== WHAT THE TASK REQUIRES ==
Please convert every line of the listing below into a numbered list, leaving out the blank lines.

** Begin EXTRACTED ENTRIES **

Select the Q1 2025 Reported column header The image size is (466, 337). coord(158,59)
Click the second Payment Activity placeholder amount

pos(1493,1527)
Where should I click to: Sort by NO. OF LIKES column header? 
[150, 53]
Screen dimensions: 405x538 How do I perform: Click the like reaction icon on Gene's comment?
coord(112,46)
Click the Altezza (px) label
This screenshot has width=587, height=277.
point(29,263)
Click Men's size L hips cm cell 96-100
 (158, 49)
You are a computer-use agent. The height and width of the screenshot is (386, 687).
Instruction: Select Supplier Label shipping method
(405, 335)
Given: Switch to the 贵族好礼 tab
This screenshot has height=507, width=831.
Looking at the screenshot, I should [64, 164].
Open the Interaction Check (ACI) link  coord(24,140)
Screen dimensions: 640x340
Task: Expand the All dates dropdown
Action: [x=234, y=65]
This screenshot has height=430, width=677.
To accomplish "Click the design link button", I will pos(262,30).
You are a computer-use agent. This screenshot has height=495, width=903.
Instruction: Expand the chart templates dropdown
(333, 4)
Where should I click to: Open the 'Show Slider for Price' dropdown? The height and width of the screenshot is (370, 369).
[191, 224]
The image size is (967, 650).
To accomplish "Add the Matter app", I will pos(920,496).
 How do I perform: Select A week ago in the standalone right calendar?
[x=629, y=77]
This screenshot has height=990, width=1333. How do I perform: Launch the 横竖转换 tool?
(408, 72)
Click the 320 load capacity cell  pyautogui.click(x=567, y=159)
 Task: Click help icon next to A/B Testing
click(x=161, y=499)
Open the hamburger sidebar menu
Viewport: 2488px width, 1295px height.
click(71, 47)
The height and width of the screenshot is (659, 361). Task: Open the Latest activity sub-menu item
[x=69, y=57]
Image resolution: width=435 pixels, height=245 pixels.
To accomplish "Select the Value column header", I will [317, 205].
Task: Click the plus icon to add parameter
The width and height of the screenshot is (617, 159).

** End EXTRACTED ENTRIES **

== EXERCISE ANSWER ==
1. Select the Q1 2025 Reported column header The image size is (466, 337). coord(158,59)
2. Click the second Payment Activity placeholder amount
3. pos(1493,1527)
4. Where should I click to: Sort by NO. OF LIKES column header? 
5. [150, 53]
6. Screen dimensions: 405x538 How do I perform: Click the like reaction icon on Gene's comment?
7. coord(112,46)
8. Click the Altezza (px) label
9. This screenshot has width=587, height=277.
10. point(29,263)
11. Click Men's size L hips cm cell 96-100
12.  (158, 49)
13. You are a computer-use agent. The height and width of the screenshot is (386, 687).
14. Instruction: Select Supplier Label shipping method
15. (405, 335)
16. Given: Switch to the 贵族好礼 tab
17. This screenshot has height=507, width=831.
18. Looking at the screenshot, I should [64, 164].
19. Open the Interaction Check (ACI) link  coord(24,140)
20. Screen dimensions: 640x340
21. Task: Expand the All dates dropdown
22. Action: [x=234, y=65]
23. This screenshot has height=430, width=677.
24. To accomplish "Click the design link button", I will pos(262,30).
25. You are a computer-use agent. This screenshot has height=495, width=903.
26. Instruction: Expand the chart templates dropdown
27. (333, 4)
28. Where should I click to: Open the 'Show Slider for Price' dropdown? The height and width of the screenshot is (370, 369).
29. [191, 224]
30. The image size is (967, 650).
31. To accomplish "Add the Matter app", I will pos(920,496).
32.  How do I perform: Select A week ago in the standalone right calendar?
33. [x=629, y=77]
34. This screenshot has height=990, width=1333. How do I perform: Launch the 横竖转换 tool?
35. (408, 72)
36. Click the 320 load capacity cell  pyautogui.click(x=567, y=159)
37.  Task: Click help icon next to A/B Testing
38. click(x=161, y=499)
39. Open the hamburger sidebar menu
40. Viewport: 2488px width, 1295px height.
41. click(71, 47)
42. The height and width of the screenshot is (659, 361). Task: Open the Latest activity sub-menu item
43. [x=69, y=57]
44. Image resolution: width=435 pixels, height=245 pixels.
45. To accomplish "Select the Value column header", I will [317, 205].
46. Task: Click the plus icon to add parameter
47. The width and height of the screenshot is (617, 159).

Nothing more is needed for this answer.